Your objective:
Starting at the line that contains "is (560, 499)." and continuing through the last line, write the lines out again with "image size" changed to "screenshot size" and nothing else altered. Leave the pictures out.

*** Raw data Section Begins ***

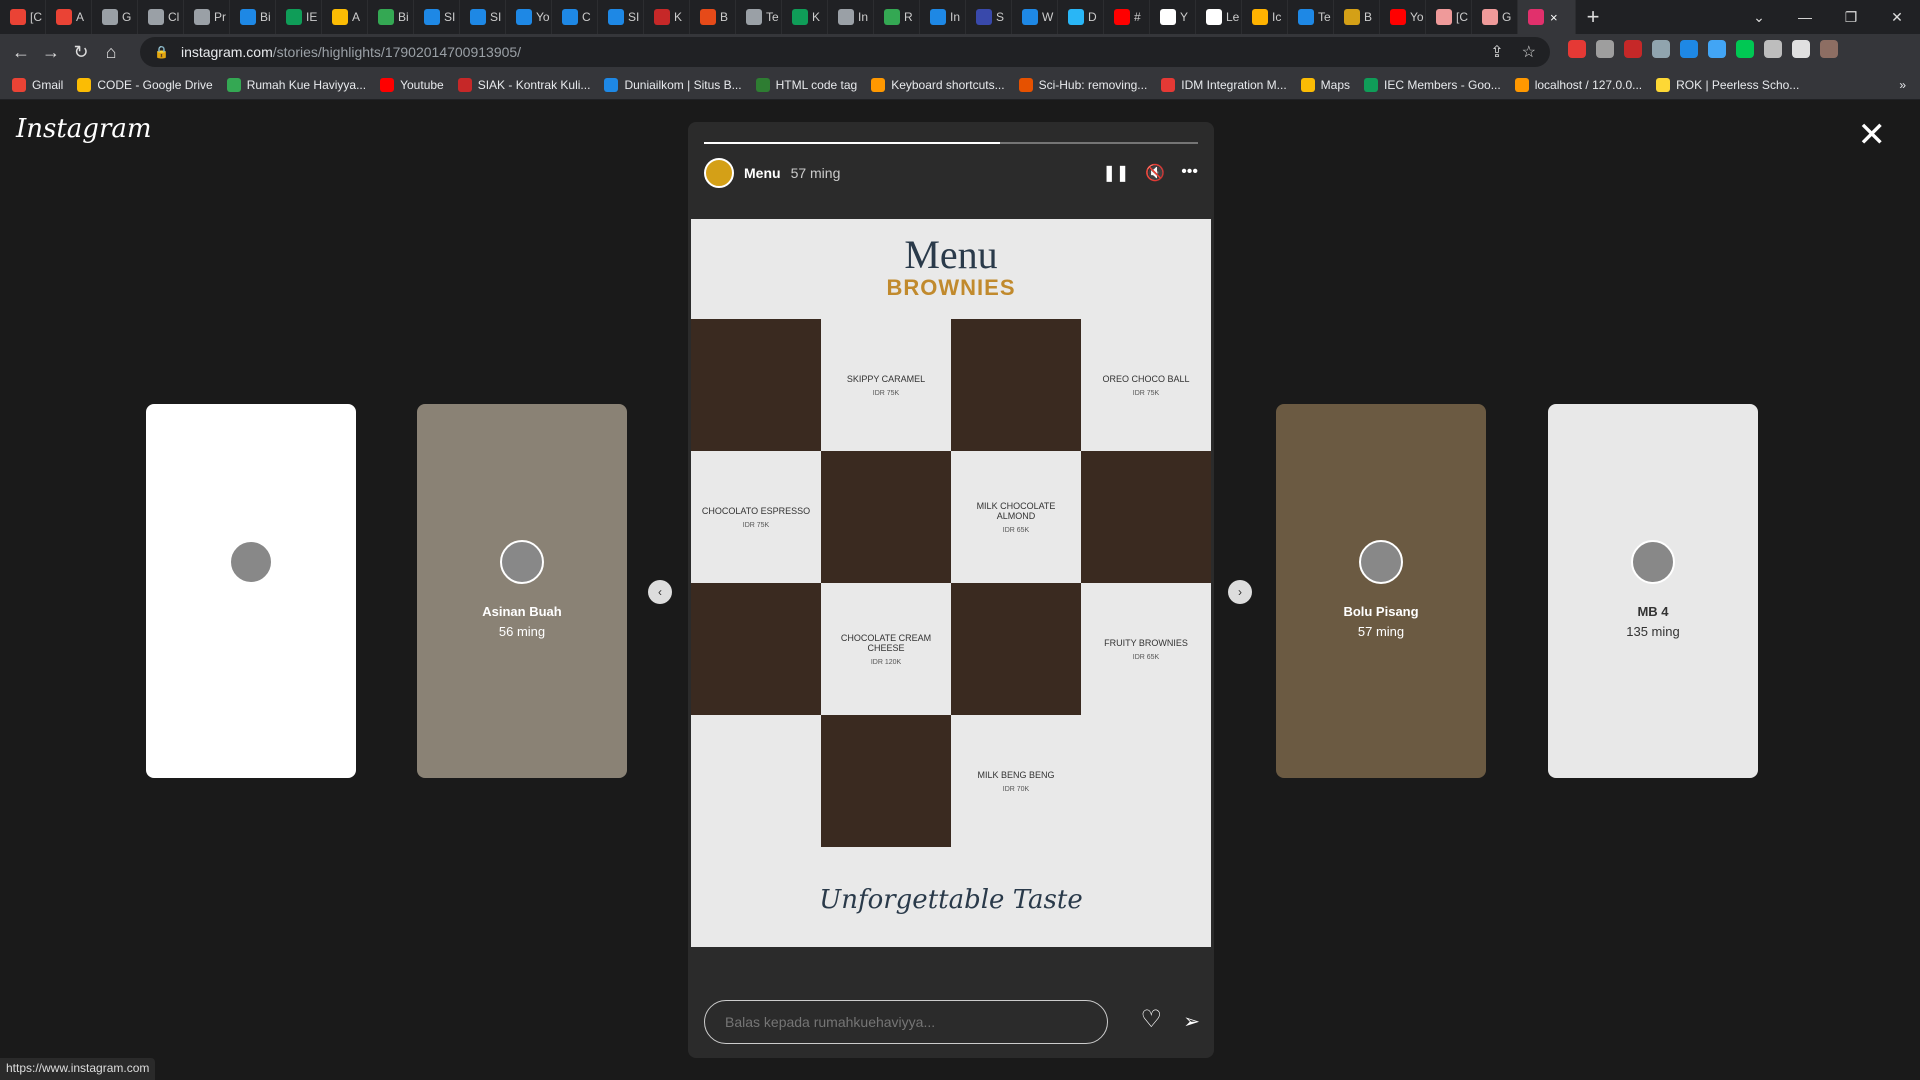  Describe the element at coordinates (1496, 52) in the screenshot. I see `share-icon: ⇪` at that location.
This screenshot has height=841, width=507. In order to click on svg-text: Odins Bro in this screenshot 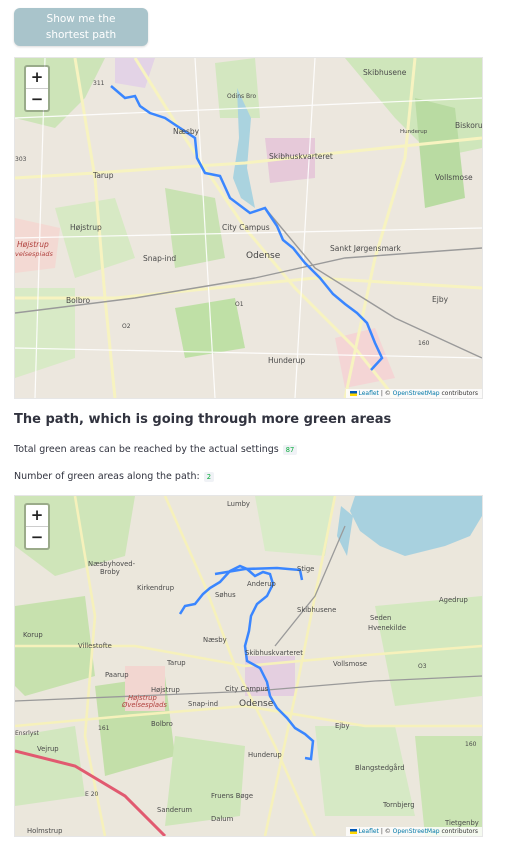, I will do `click(242, 96)`.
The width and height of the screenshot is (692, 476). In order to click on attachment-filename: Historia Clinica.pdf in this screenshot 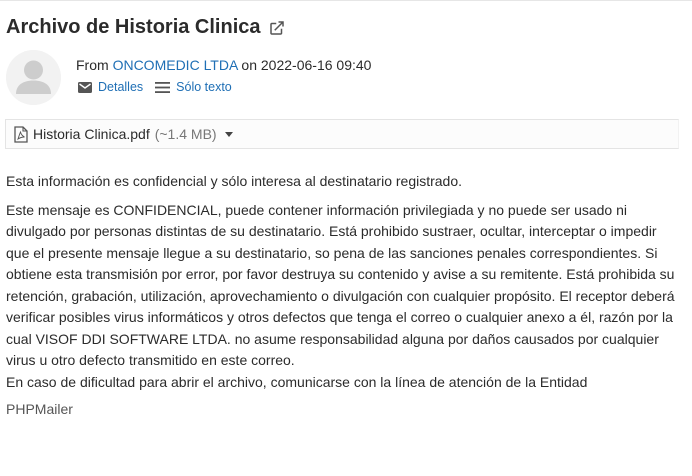, I will do `click(92, 134)`.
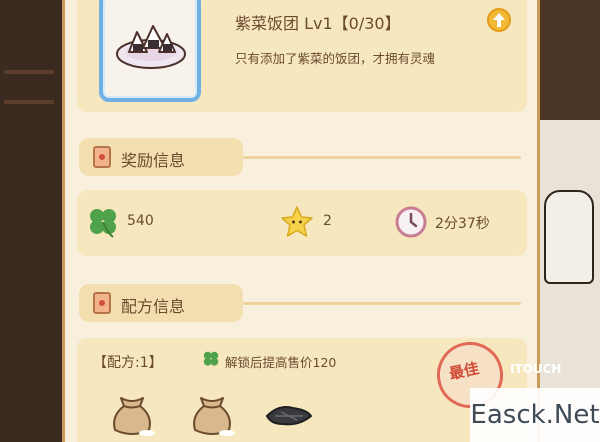 The width and height of the screenshot is (600, 442). I want to click on item-thumbnail, so click(150, 51).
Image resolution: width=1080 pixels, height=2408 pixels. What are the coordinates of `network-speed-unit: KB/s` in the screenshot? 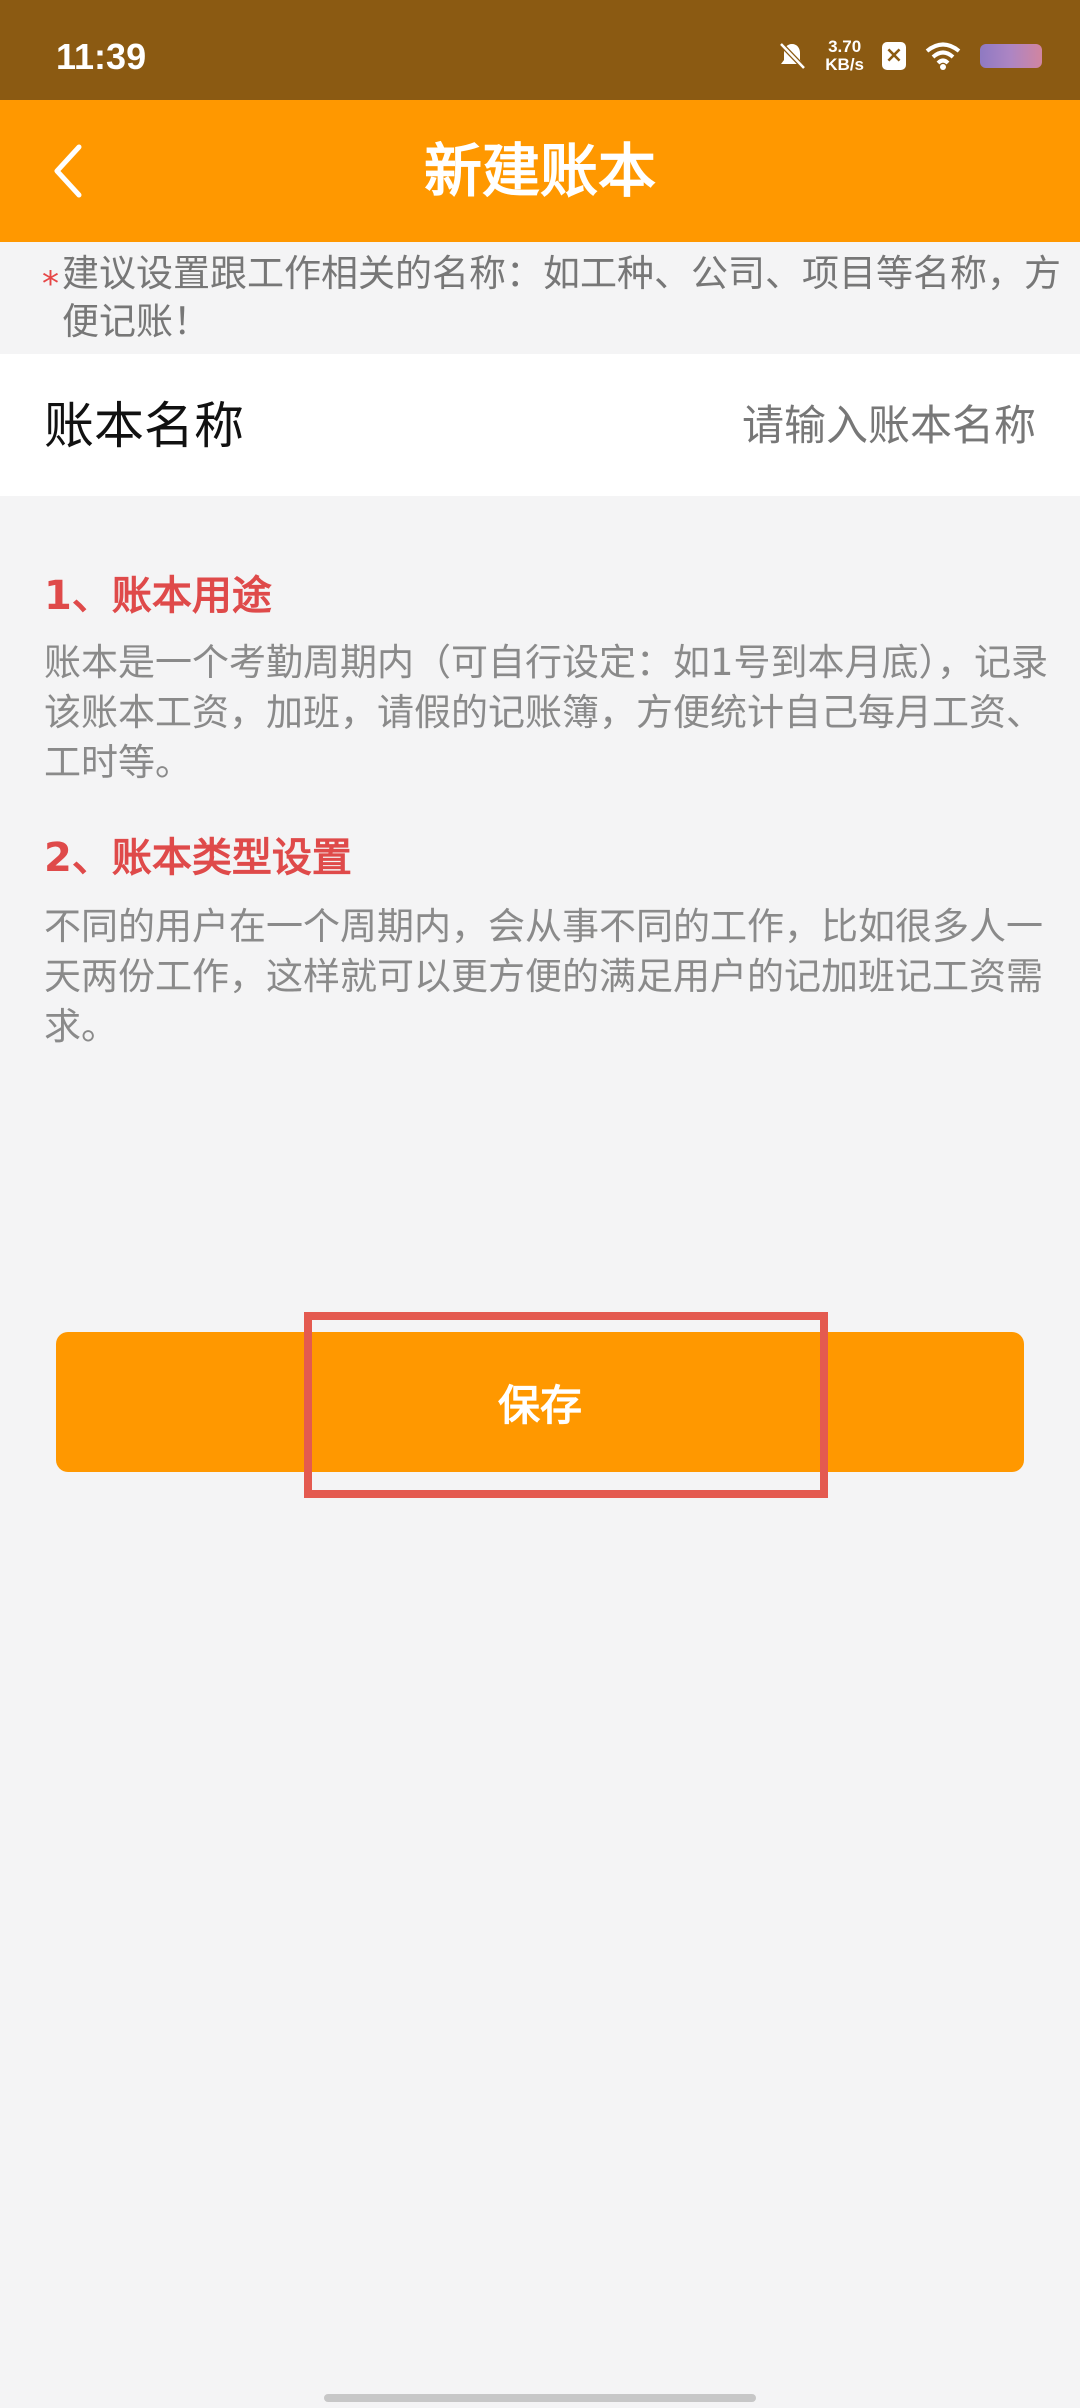 It's located at (844, 64).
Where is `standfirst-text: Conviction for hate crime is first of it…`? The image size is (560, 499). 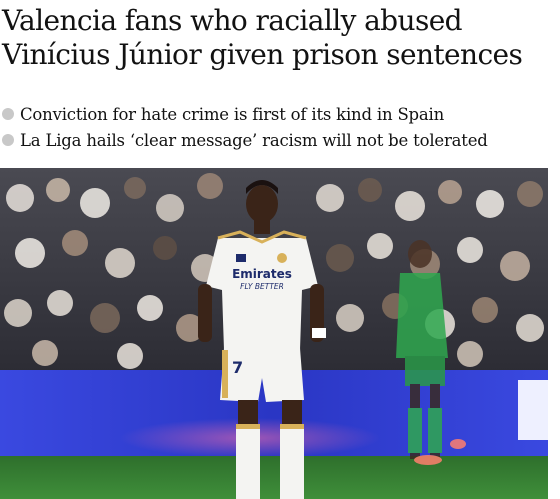
standfirst-text: Conviction for hate crime is first of it… is located at coordinates (232, 114).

*** Raw data Section Ends ***

Answer for the task:
Where is `standfirst-text: Conviction for hate crime is first of it…`? The screenshot size is (560, 499). 
standfirst-text: Conviction for hate crime is first of it… is located at coordinates (232, 114).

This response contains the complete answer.